Гарик сбросил с плеча рюкзак, набитый хэдхантерскими головами. Встал, потирая кулаки. Сзади на поясе у него болтались две сетчатые авоськи. В каждой — по татуированной голове. Наверное, по меркам Союза Гарик за одну операцию стал богачом. Даже если половина улова уйдет в общак.
Борис тоже поднялся. Он себе «ушастой валюты» у моста добыть не успел. Как-то не было времени, чтобы срезать головы хэдам. Сплоховал. А ведь пятнистых он замочил никак не меньше Гарика. Но трофеев не собрал. Несправедливо, конечно. Но сейчас дело не в этом.
Они стояли друг против друга и сверлили один другого ненавидящими взглядами.
Ни разум, ни ноющее тело не желали драки после изнурительного марш-броска. Но было кое-что посильнее тела и разума. Кое-что, что требовало сейчас же, без промедления, разбить эту ухмыляющуюся наглую физиономию в кровавую кашу.
Гарик чем-то напоминал Борису Гвоздя. Не внешне — нет. Просто вел он себя очень похоже. И вызывал ту же брезгливость.
Наверное, в каждой человеческой группе можно найти своего Гвоздя. Наверное, Гвозди эти понатыканы всюду. И кому-то нужно их выдирать и отбрасывать в сторону. Или вбивать, на фиг, по самую шляпку. Чтоб не топорщились, не выступали, не корябали и не портили жизнь другим.

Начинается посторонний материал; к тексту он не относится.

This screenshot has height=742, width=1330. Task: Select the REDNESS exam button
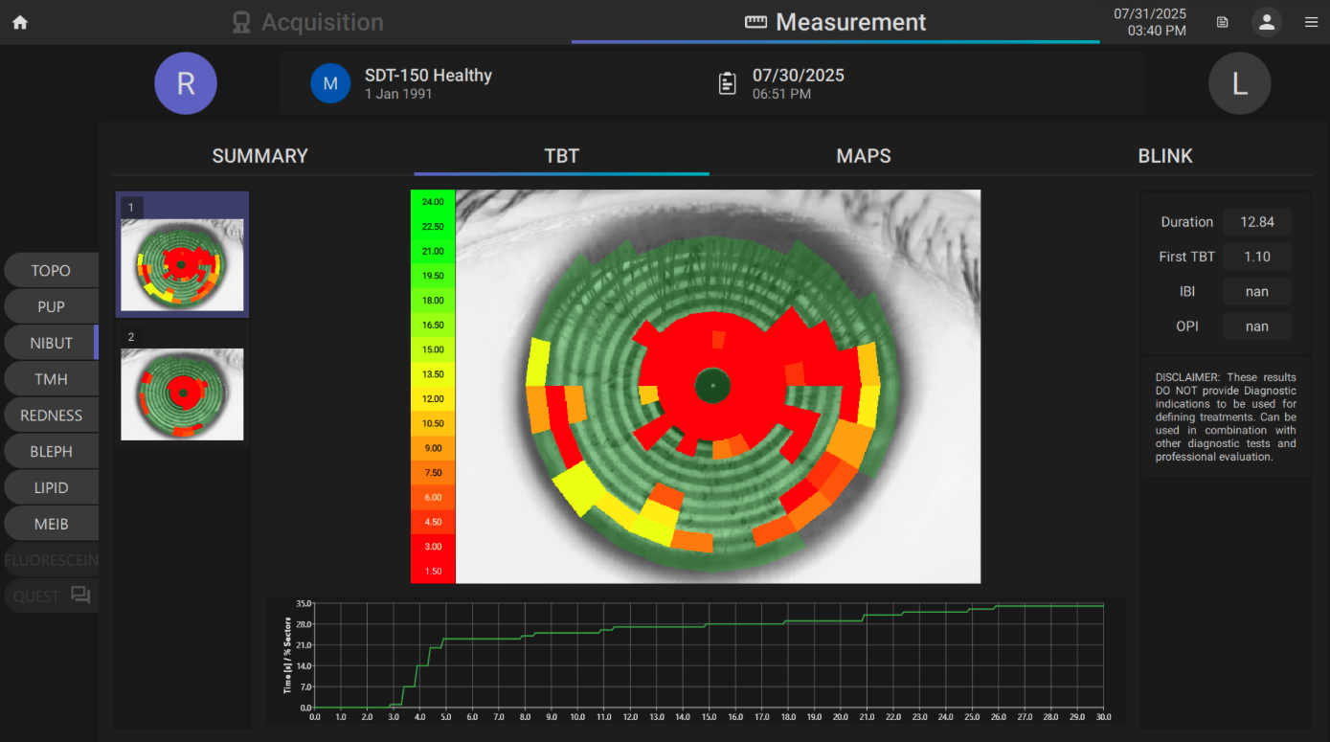(51, 416)
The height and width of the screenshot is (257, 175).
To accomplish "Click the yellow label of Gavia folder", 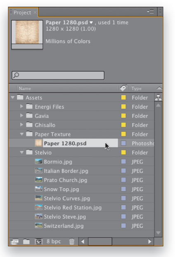I will 123,116.
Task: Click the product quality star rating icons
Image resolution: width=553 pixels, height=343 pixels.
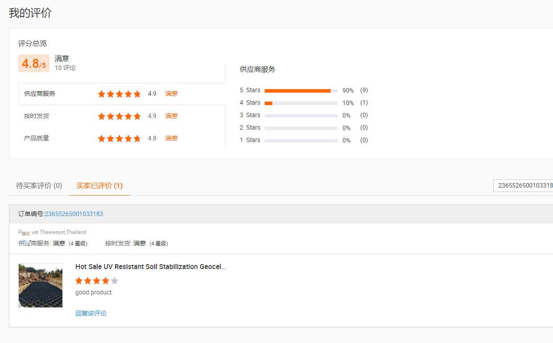Action: [x=119, y=139]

— Эй, что тут у вас?! — Корень возник позади них бесшумно, как призрак.
Облом! Борис разочарованно сплюнул. Почуял старшой, что ли?
Корень был без рюкзака — он оставил свои рюкзак в лагере, но на поясе у старшого болталась такая же авоська, как у Гарика. Только не с одной хэдовской головой, а с «валютной» парой. В руках Корень держал автомат. Причем так держал, что мог в любой момент пустить и пулю, и шприц-ампулу из подствольника.
Судя по всему, разговора с Гариком уже не получится. Ни разговора, ни драки. А жаль…
— Я, кажется, спросил, что случилось? — Голос у Корня был негромким, неприятным и не обещающим ничего хорошего. И «калаш» был сейчас в руках только у него одного.
— Да вот Берест бузит, — хмыкнул Гарик, — крови хочет.
— Берест? — Старшой повернулся к Борису. — Чего взбеленился?